Comeback Season: My Unlikely Story of Friendship with the Greatest Living Negro League Baseball Players, by Cam Perron, with Nick Chiles (Gallery Books, 272 pages). How did Cam Perron get the late Hank Aaron to write the forward to his book? He just asked him – just as he did with dozens of former Negro American League players from the South, who were all too willing to share their stories with an inquisitive, empathetic white teenager from Boston.

Singled Out: The True Story of Glenn Burke, by Andrew Maraniss (Philomel Books 320 pages). Glenn Burke had a lifetime batting average of .237. He is credited with co-inventing the “high five.” He was the first openly gay MLB player. He died of AIDS-related causes in 1995. Some of these things are more important than the others. Andrew Maraniss’s book helps young readers figure out priorities.

The Captain and Me: On and Off the Field with Thurman Munson, by Ron Blomberg, with Dan Epstein (Triumph Books, 304 pages). From Blomberg, baseball’s first designated hitter, with help from Epstein, the author of 2012′s Big Hair and Plastic Grass: A Funky Ride Through Baseball and America in the Swinging ’70s, comes a buddy book on two New York Yankees not named Ruth, Gehrig or Derek Jeter.
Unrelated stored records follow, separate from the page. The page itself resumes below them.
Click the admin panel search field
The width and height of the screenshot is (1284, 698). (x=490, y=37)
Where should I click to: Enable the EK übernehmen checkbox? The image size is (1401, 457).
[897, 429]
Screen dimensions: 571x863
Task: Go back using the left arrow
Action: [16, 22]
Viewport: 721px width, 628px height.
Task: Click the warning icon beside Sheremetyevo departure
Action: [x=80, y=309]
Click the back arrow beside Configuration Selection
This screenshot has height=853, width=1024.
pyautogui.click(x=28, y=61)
The Short Life of Hughie McLoon: A True Story of Baseball, Magic and Murder, by Allen Abel (Sutherland House, 220 pages). “Hughie McLoon walked out of the speakeasy at a quarter to two in the morning with a hoodlum on each arm.” When a book title needs to tell people it’s a true story, it’s because the contents are almost too far-fetched to believe. Such is the case with a wild and well-researched tale about a hunchbacked human mascot from the early 20th century, enthusiastically told by a former Globe and Mail sports columnist.

Lights, Camera, Fastball: How the Hollywood Stars Changed Baseball, by Dan Taylor, (Rowman & Littlefield, 400 pages). There was baseball in Los Angeles before the Brooklyn Dodgers moved there after the 1957 season and there was innovative promotion in the game that predated the shenanigans of Bill Veeck. A colourful and important chapter of baseball history is charismatically told, involving the Pacific Coast League’s Hollywood Stars. Owned by the Brown Derby restaurateur Bob Cobb, the club was supported by the likes of Jimmy Stewart, Humphrey Bogart and Bing Crosby, the crooner who handed out souvenirs on bat day.

Tokyo Junkie: 60 Years of Bright Lights and Back Alleys … and Baseball, by Robert Whiting (Stone Bridge Press, 384 pages). The author of Tokyo Underworlds says his new book is part Alice in Wonderland, part Bright Lights, Big City and part Forrest Gump. But why wait for the movie to come out? A love letter to Tokyo is about the city’s fascinating 60-year transformation … and baseball.